* **What the exercise asks**
Return, exactly and with nothing added, the line with "The height and" together with all lines after it through the end of the data below. No pictures belong in the copy.

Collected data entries
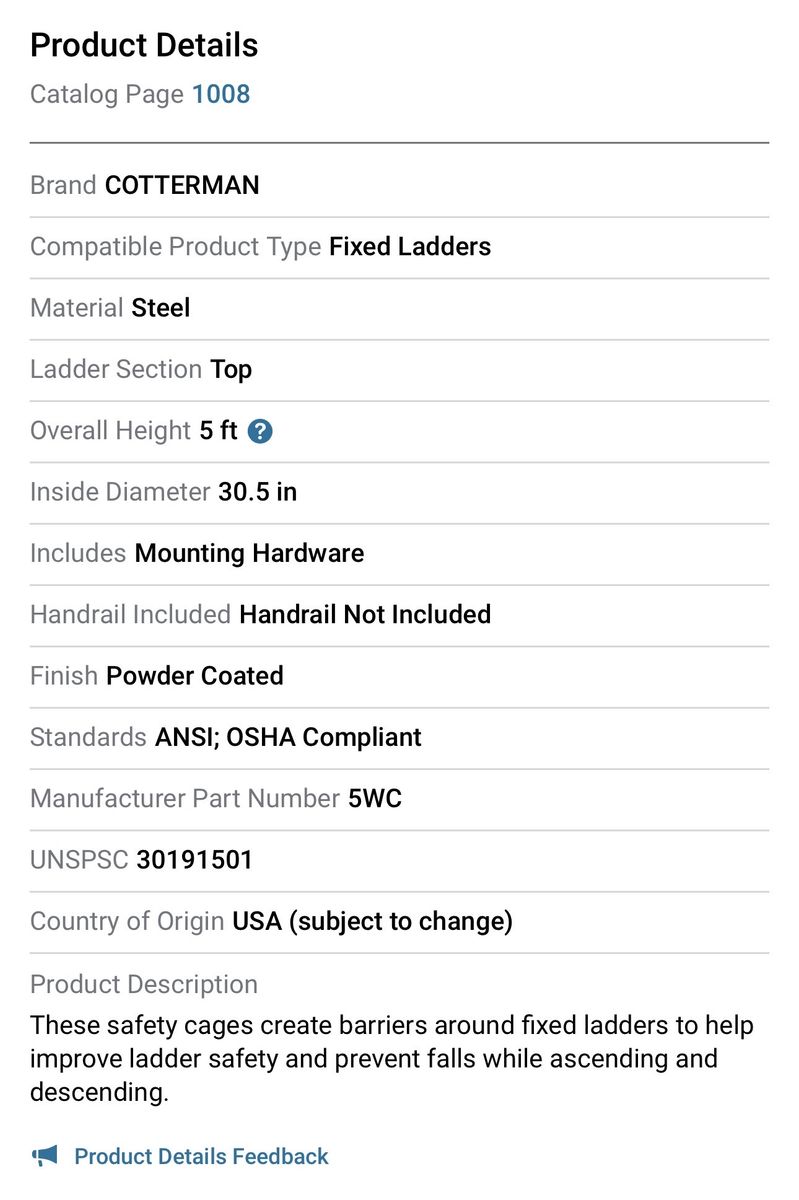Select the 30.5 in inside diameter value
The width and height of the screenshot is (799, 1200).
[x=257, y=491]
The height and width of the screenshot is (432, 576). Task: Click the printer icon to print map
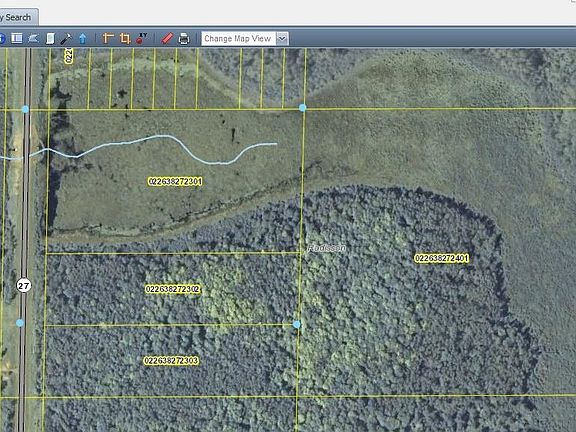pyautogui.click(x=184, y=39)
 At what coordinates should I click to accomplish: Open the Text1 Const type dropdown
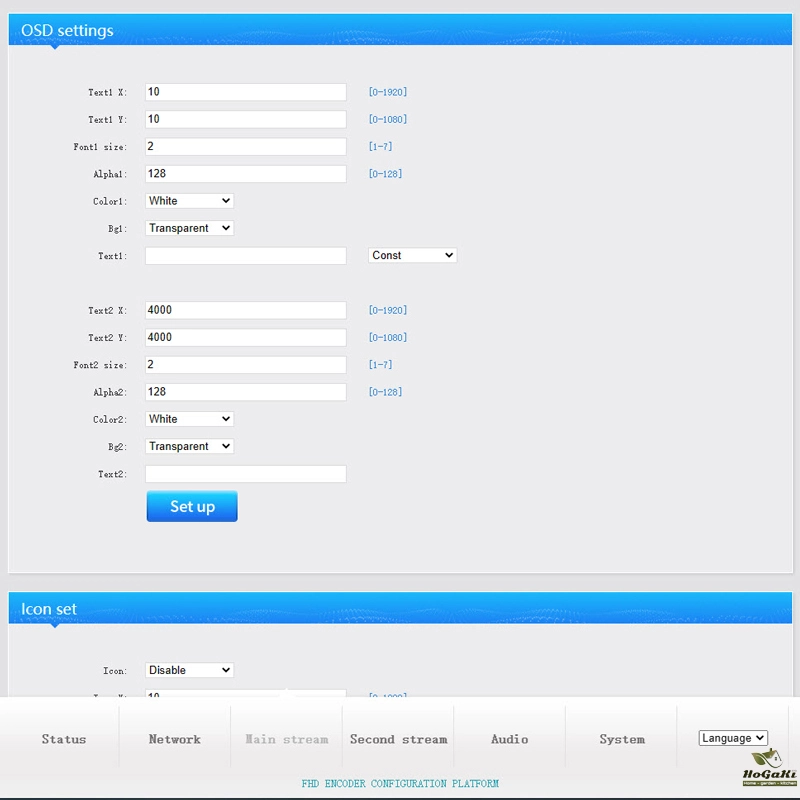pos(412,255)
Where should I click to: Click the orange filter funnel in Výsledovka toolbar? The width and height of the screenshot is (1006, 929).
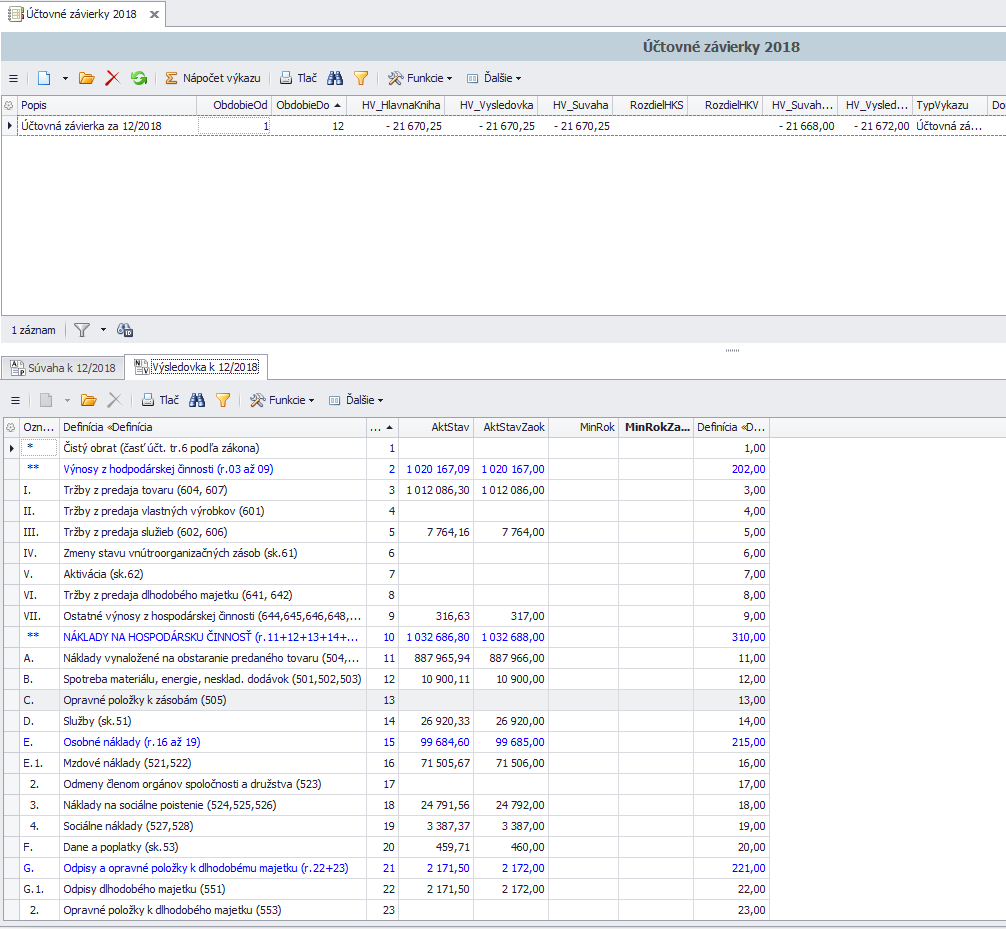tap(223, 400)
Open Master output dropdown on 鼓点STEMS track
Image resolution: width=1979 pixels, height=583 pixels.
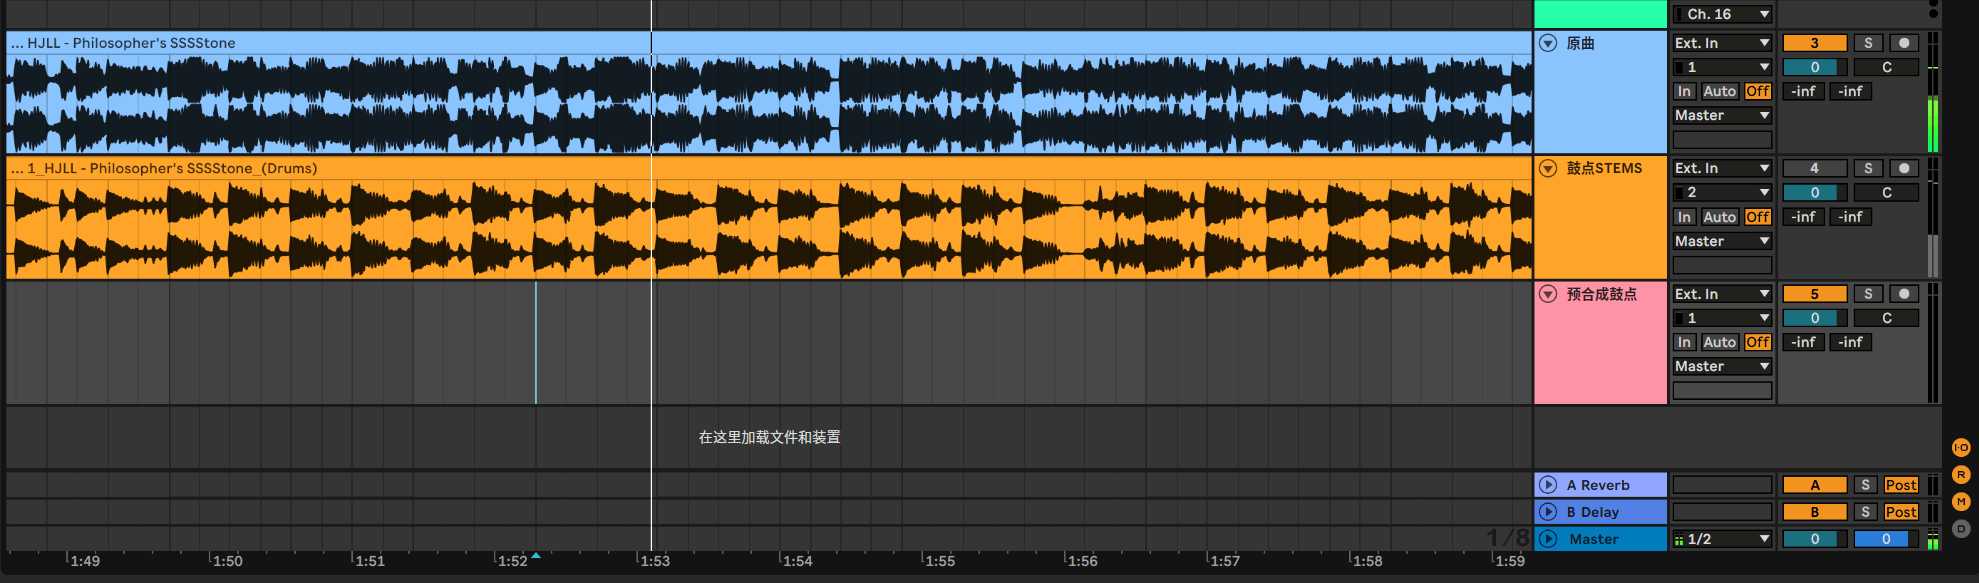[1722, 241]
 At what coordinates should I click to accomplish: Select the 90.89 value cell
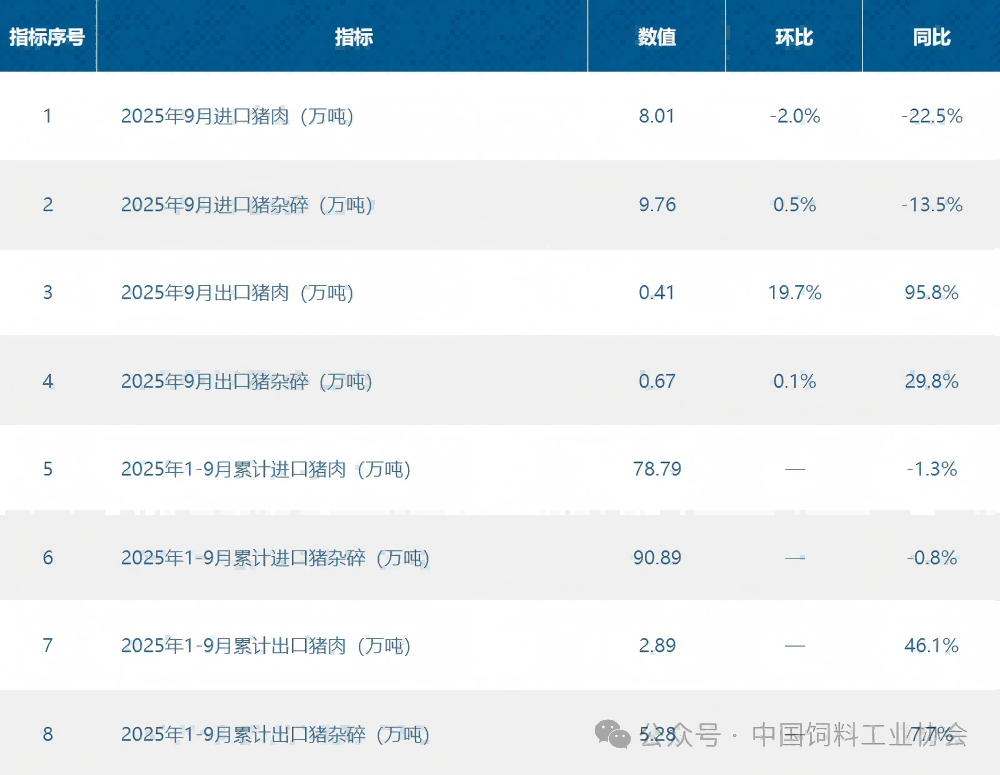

* **Response area**
The height and width of the screenshot is (432, 576). Task: Click the printer icon to print map
pyautogui.click(x=184, y=39)
 At what coordinates should I click to accomplish: Open the Text1 Const type dropdown
pos(412,255)
Where should I click to: Click the orange filter funnel in Výsledovka toolbar? The width and height of the screenshot is (1006, 929).
tap(223, 400)
Open Master output dropdown on 鼓点STEMS track
Image resolution: width=1979 pixels, height=583 pixels.
[1722, 241]
 At what coordinates should I click to accomplish: Select the 90.89 value cell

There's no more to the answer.